Lab: 35 - Hash Map

Assigned
Monday, 20 November 2023

Overview

The goal of this lab is to implement linear probing, which is used as a technique for resolving collisions when accessing or inserting elements in a hash map.

Do not use java.util.Map in your implementations.

Preparation

Before you start the lab use the Closed Hashing written by David Galles at the University of San Francisco.

There is no starter code for this lab.

Counting Letters

(1 point) Write a program in a file called CountLetters.java that reports the occurrence of each of the 26 letters used in English and found in the /usr/share/dict/words file. The program should display one letter and its count on a separate line, e.g., a: 205807. Note that letters are not case-sensitive. In addition, the program should ignore any character that is not an English letter. Remember that UNICODE (which Java uses) recognizes thousands of characters as a letter in some language. You will not be able to rely upon the Java library function isAlphabetic.

Use an array to maintain these counts. How can you map English letters to the indices of this array?

Can the above program be applied to files with arbitrary character sets used in other languages, given the fixed array size that you used in the above exercise?

Counting Characters

The Pair Class

The pair class represents a key-value pair.

public class Pair {

  private char key;
  private int value;


  public Pair(char key, int value) {

	this.key = key;
	this.value = value;

  }

  //TODO: Implement getters and setters
}

Because of the limited array size used in the Counting Letters exercise, the provided solution does not work for counting the occurrence of arbitrary characters. A technique to address this problem is to determine the array index (hash code) through computing the mod of the character value by the length of the array. That way, every element has a proper index in the array. However, this technique needs to account for collisions that arise from inserting characters that map to the same index.

  • (2 points) Write a class called CountChars.java that maps arbitrary characters to their counts. Your class should support the following methods:
    • CountChars( ): creates a new empty array. Each array entry stores a key-value pair represented by the Pair class. (Use the Pair class below or write your own. Note that your Pair class does not need to be generic.) Implement proper getter and setter methods inside your Pair class.
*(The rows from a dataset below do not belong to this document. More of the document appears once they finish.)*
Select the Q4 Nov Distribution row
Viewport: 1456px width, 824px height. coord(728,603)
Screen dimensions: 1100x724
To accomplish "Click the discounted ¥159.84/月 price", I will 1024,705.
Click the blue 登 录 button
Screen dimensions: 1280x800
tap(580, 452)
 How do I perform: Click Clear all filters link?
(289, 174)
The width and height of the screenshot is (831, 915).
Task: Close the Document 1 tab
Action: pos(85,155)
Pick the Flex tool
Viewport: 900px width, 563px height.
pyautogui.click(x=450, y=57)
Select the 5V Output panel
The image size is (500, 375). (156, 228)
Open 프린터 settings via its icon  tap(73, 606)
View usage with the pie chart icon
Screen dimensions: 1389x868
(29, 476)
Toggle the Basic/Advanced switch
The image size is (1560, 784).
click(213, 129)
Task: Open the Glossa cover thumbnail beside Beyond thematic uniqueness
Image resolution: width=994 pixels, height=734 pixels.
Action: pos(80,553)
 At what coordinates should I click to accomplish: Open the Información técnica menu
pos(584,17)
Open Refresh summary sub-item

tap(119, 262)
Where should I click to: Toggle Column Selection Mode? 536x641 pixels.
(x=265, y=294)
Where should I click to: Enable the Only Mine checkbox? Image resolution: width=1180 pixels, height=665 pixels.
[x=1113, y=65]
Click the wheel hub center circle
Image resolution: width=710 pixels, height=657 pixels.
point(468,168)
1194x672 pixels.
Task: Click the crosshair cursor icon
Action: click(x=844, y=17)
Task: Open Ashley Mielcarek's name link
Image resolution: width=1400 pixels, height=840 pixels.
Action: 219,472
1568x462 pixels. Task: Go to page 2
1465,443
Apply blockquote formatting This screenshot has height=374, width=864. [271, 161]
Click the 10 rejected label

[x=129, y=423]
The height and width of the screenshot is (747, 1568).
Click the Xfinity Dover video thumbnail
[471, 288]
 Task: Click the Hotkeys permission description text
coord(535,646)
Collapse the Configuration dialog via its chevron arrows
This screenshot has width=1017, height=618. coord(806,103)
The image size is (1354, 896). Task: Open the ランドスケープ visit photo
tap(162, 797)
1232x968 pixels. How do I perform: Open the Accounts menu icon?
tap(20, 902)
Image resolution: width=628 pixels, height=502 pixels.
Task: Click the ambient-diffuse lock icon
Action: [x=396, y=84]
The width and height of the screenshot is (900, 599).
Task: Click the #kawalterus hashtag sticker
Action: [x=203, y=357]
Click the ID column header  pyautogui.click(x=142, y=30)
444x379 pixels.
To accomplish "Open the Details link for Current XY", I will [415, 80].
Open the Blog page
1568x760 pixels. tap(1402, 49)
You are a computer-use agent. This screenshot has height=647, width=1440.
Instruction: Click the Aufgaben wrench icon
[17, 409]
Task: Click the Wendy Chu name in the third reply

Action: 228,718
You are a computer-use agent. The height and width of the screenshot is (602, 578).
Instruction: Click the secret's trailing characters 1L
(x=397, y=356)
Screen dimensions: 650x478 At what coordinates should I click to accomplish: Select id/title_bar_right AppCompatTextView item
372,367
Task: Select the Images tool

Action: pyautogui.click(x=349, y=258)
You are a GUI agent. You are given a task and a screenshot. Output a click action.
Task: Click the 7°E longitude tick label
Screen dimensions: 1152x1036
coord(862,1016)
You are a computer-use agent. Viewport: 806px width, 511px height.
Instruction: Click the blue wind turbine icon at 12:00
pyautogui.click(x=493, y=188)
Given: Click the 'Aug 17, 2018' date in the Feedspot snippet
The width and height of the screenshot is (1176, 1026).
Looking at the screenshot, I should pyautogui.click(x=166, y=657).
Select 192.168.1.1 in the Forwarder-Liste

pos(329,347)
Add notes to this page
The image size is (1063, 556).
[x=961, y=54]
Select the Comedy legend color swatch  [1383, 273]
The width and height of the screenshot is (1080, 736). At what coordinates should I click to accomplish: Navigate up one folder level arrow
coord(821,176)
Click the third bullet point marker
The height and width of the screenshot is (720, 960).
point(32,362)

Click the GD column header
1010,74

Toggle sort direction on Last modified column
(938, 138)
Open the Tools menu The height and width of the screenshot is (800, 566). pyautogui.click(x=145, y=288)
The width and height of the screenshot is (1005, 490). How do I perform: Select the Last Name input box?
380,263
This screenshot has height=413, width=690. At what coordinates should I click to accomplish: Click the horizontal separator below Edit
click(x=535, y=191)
The initial size of the hash array is 26.
    • int find(char ch): returns the index of an entry in the array. For the key ch, the entry contains either a Pair or null. This method scans the array until it finds an open spot for placing a Pair or it finds an entry that already contains the Pair.
    • Integer put(char ch, int v): associates key ch with its value v in the map. It overwrites the value for the prior entry with ch, if it exists, and returns the old v. It returns null if there is not a mapping for ch.
    • Integer get (char ch): returns a value for key ch if it exists in the map. This method returns null if there is not a mapping for ch.
    • rehash( ): doubles the hash array length if there is not an unused entry in the array for placing a new key-value Pair.
    • Pair[] getArray( ): returns the array that contains the key-value Pairs.

To resolve collisions, use the linear probing method. Do not use java.util.Map in your implementations.

  • (1 point) Create a Java project and a client program. Your client program should read a file and count the number of occurrences of each character. This program should:
    • Read a line from a file.
    • Process the line one character at a time.
    • Check if the hash array already has an entry for that charater (using the get method).
    • Put the character and the (updated) count into the hash array.
    • It might need to call rehash as part of putting in a character for the first time.

Test your program by displaying characters and their counts for /usr/share/dict/words. You may want to try it with a smaller file of your own creation first so that you know how many instances should be found for each character.

Lab Submission

Submit the source files CountLetters.java and CountChars.java, your tester class and output after running your program.

Remember: Do not use magic numbers, write your code anticipating errors and print user-friendly error messages, all your public methods should be well documented (use Javadoc comments). Please include comments or organize your code and report in a way that will help the grader to find the answer to the exercises or posted questions.

Acknowledgements

This lab is based on a material made by Prof. Peter-Michael Osera.